Application of biogenically- synthesized silver nanoparticles to groundwater treatment

Abstract

The proliferation of landfill sites has necessitated the need for effective remediation techniques to mitigate potential deterioration of groundwater quality. This study presents a novel approach to groundwater treatment near landfill sites through the synthesis of silver nanoparticles (AgNPs) using biogenic materials-specifically tiger nut, papaya peel, and noni leaves. These locally-sourced materials offer a cost-effective and sustainable means to catalyze the synthesis process, while also capitalizing on their essential properties that contribute to the reduction of silver ions. Characterization of the synthesized nanoparticles was performed using UV-visible spectroscopy, Fourier transform infrared spectroscopy and scanning electron microscopy (SEM), confirming the formation of spherical nanoparticles with an average size of 10-50 nm. AgNPs optimized for maximal adsorption and reactive capability, and the application was targeted to sites with significant heavy metal and microbial contamination as indicated by initial site surveys. The efficiency of the nanoparticles as contaminant removal media was tested in situ with water samples obtained from multiple points around the landfill sites.
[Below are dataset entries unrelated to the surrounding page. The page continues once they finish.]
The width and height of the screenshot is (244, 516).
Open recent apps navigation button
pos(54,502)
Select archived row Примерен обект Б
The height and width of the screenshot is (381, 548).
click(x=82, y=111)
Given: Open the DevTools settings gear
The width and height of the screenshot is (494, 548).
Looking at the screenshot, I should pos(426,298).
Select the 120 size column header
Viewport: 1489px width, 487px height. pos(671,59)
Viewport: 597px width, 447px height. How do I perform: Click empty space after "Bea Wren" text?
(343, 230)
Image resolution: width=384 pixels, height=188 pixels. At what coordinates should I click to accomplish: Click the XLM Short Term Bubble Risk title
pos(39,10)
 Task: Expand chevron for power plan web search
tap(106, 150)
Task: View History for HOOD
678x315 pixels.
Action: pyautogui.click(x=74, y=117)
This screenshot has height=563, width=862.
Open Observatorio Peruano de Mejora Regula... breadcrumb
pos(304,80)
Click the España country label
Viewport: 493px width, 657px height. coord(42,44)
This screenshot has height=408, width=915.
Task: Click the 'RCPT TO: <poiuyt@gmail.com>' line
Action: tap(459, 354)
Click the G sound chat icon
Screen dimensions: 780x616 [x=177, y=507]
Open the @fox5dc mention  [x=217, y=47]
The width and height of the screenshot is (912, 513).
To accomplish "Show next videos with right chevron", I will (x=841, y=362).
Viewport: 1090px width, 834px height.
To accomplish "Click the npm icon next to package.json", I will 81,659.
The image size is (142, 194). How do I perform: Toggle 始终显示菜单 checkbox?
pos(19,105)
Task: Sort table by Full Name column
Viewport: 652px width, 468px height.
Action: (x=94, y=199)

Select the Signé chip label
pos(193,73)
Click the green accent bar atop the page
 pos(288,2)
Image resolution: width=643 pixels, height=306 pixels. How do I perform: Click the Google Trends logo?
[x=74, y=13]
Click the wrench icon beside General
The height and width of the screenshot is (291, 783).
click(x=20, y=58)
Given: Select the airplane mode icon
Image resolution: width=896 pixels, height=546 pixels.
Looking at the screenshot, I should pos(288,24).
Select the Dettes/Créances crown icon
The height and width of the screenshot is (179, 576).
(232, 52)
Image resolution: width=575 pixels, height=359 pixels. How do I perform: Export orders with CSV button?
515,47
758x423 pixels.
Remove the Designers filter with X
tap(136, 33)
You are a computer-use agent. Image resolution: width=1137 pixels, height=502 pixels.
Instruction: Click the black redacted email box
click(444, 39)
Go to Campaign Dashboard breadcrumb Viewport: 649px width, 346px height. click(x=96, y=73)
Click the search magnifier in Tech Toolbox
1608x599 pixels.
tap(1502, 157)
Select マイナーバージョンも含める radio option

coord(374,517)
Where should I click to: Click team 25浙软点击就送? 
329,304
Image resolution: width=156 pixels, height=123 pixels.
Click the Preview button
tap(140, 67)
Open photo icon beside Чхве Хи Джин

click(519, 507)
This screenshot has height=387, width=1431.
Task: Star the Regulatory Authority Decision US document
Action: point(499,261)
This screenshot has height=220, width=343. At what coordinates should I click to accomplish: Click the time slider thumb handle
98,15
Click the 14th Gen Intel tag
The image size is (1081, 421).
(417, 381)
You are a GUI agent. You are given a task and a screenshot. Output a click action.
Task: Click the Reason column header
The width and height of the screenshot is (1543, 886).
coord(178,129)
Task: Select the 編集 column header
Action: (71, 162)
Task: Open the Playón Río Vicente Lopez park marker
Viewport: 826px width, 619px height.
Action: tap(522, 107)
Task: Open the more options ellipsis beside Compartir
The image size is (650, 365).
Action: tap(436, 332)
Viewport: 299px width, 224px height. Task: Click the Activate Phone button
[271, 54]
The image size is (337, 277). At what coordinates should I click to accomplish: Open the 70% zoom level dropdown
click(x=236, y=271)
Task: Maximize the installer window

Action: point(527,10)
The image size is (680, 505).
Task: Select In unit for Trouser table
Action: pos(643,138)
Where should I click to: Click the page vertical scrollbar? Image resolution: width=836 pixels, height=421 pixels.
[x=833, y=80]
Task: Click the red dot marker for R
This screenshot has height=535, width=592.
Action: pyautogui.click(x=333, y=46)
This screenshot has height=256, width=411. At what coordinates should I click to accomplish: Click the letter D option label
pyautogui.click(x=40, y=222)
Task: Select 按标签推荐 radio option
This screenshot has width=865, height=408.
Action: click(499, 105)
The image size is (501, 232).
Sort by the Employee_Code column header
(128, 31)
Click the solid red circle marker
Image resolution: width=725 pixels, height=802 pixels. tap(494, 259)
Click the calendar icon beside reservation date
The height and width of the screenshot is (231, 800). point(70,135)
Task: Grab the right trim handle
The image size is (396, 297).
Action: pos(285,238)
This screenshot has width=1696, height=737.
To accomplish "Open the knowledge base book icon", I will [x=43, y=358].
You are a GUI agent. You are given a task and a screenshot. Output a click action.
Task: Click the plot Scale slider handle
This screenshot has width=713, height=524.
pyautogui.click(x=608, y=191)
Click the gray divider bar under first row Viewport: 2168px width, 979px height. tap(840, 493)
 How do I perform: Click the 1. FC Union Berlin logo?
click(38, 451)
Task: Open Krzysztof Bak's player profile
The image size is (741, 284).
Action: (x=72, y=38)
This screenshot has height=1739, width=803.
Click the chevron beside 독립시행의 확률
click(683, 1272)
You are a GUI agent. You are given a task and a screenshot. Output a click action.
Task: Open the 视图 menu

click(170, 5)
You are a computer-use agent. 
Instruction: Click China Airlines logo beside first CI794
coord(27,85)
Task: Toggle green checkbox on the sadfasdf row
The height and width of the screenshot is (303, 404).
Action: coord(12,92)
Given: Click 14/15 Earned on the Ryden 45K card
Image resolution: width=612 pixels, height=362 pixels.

Parameters such as pH, heavy metal concentration, and microbial load were monitored before and after treatment. Results proved a significant reduction in heavy metals, with over 90% removal efficiency for Cr (IV), Co (II), Mn (II) and Fe (II). Moreover, bactericidal efficacy was confirmed with a differential reduction in total coliform counts. The use of these bio-sourced materials not only enhanced the synthesis process but also introduced additional phytochemicals that aided in the overall treatment efficacy.